Para o Senado, o acordo prevê as candidaturas do atual governador Cláudio Castro (PL) e do prefeito de Belford Roxo, Márcio Canella (União Brasil), ampliando a presença política da região no cenário estadual e nacional.
A definição ocorreu após dias de pressão interna na legenda. O senador Flávio Bolsonaro retornou de viagem ao exterior para destravar as negociações, diante da preocupação de aliados com a demora do partido em estruturar seu palanque no estado. O movimento contrastava com o avanço do prefeito do Rio, Eduardo Paes (PSD), que já havia anunciado sua vice, reorganizando o cenário eleitoral.
A escolha da vice de Paes, ligada ao MDB, acelerou as tratativas no campo bolsonarista. Dirigentes do PL avaliavam que a sigla poderia perder protagonismo em um dos principais redutos eleitorais da família Bolsonaro caso não avançasse nas articulações.
A reunião decisiva em Brasília contou com a presença de Flávio Bolsonaro, do presidente estadual do PL, Altineu Côrtes, e do governador Cláudio Castro.
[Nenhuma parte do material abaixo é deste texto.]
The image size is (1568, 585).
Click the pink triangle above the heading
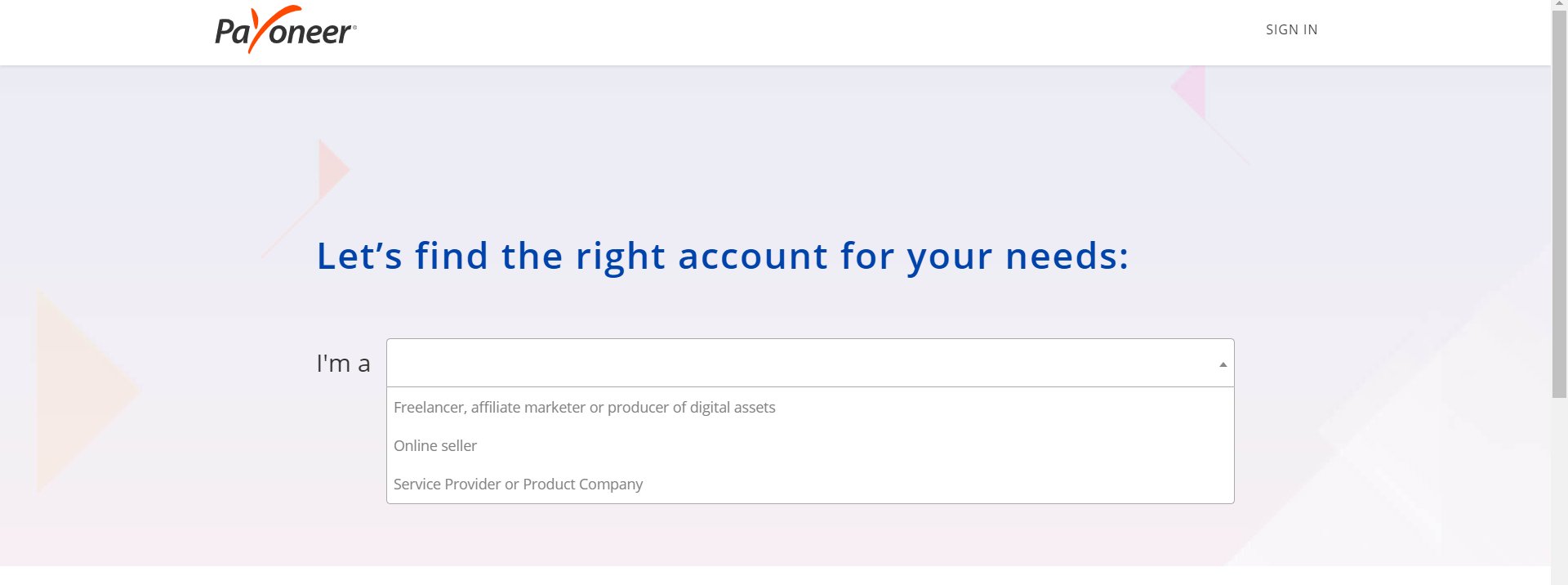click(332, 170)
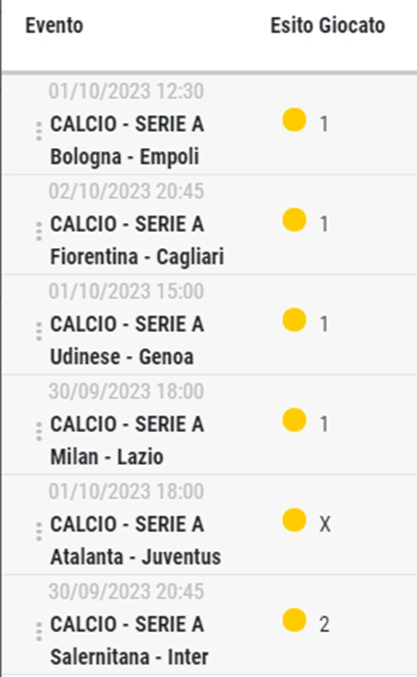
Task: Open the three-dot menu beside Milan - Lazio
Action: click(x=39, y=431)
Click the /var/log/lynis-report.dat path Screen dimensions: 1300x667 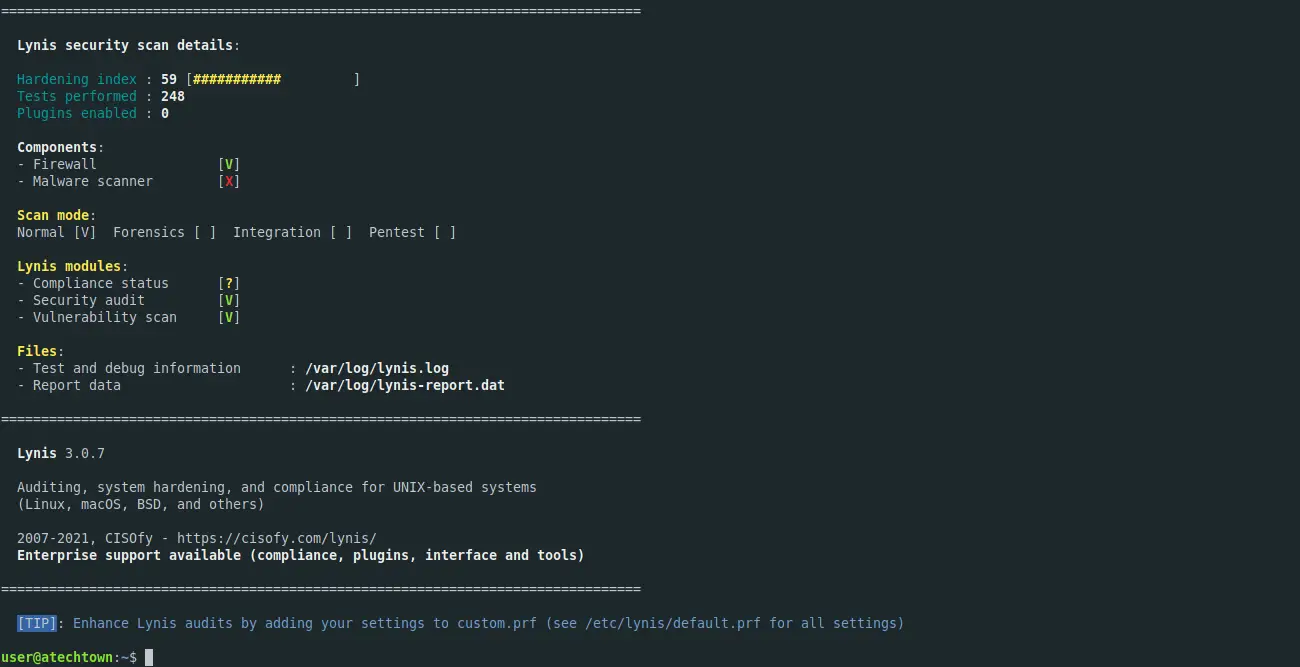[405, 385]
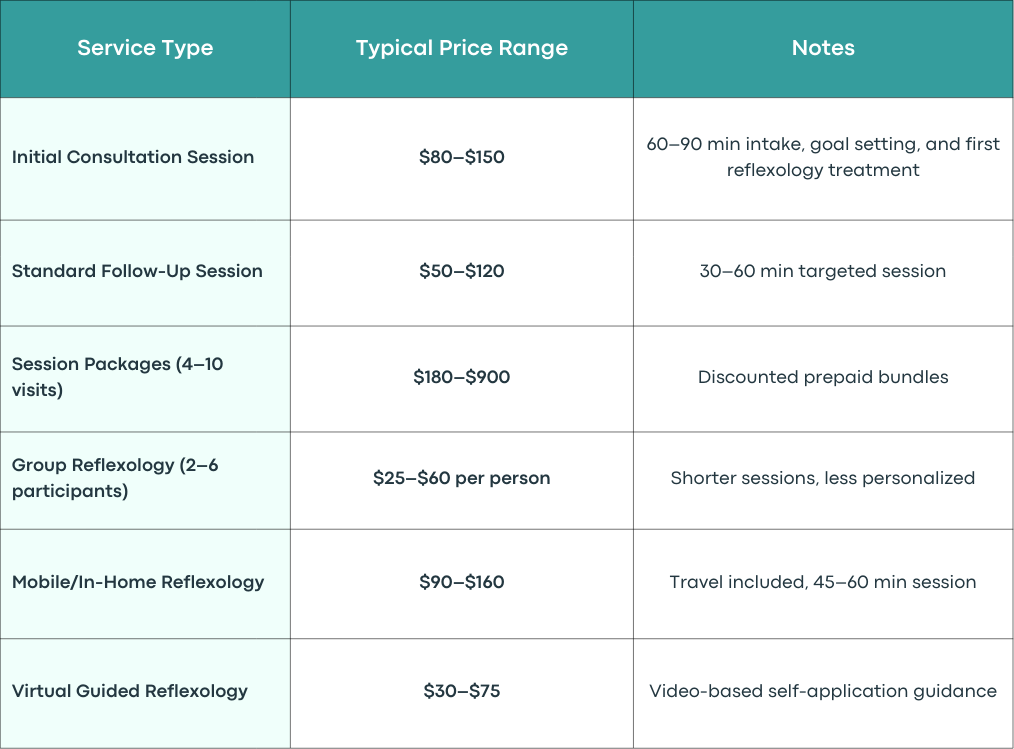This screenshot has height=749, width=1014.
Task: Click the $25–$60 per person cell
Action: [x=462, y=481]
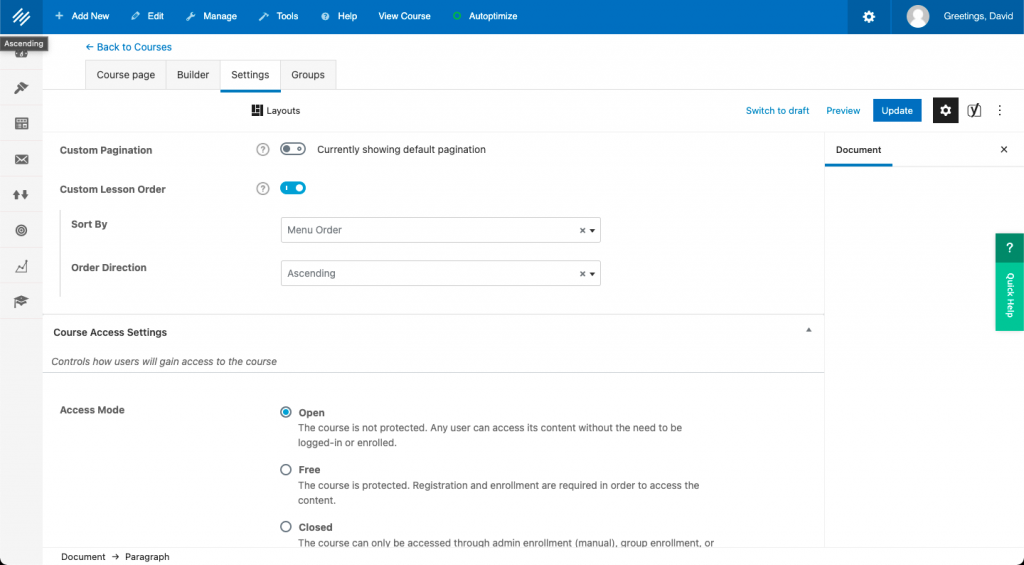Click the target icon in left sidebar
This screenshot has width=1024, height=565.
[21, 230]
Em um segundo momento, Douglas Ruas e Rogério Lisboa foram chamados à capital federal para sacramentar o acordo político.
Com a composição, o PL consolida uma aliança estratégica com PP e União Brasil, ampliando tempo de propaganda eleitoral e acesso aos recursos do Fundo Eleitoral. As três legendas estão entre as que mais comandam prefeituras no estado, fator considerado decisivo para a disputa de 2026. Atualmente, 33 dos 70 deputados da Assembleia Legislativa do Rio pertencem a essas siglas, reforçando o peso do bloco na política fluminense.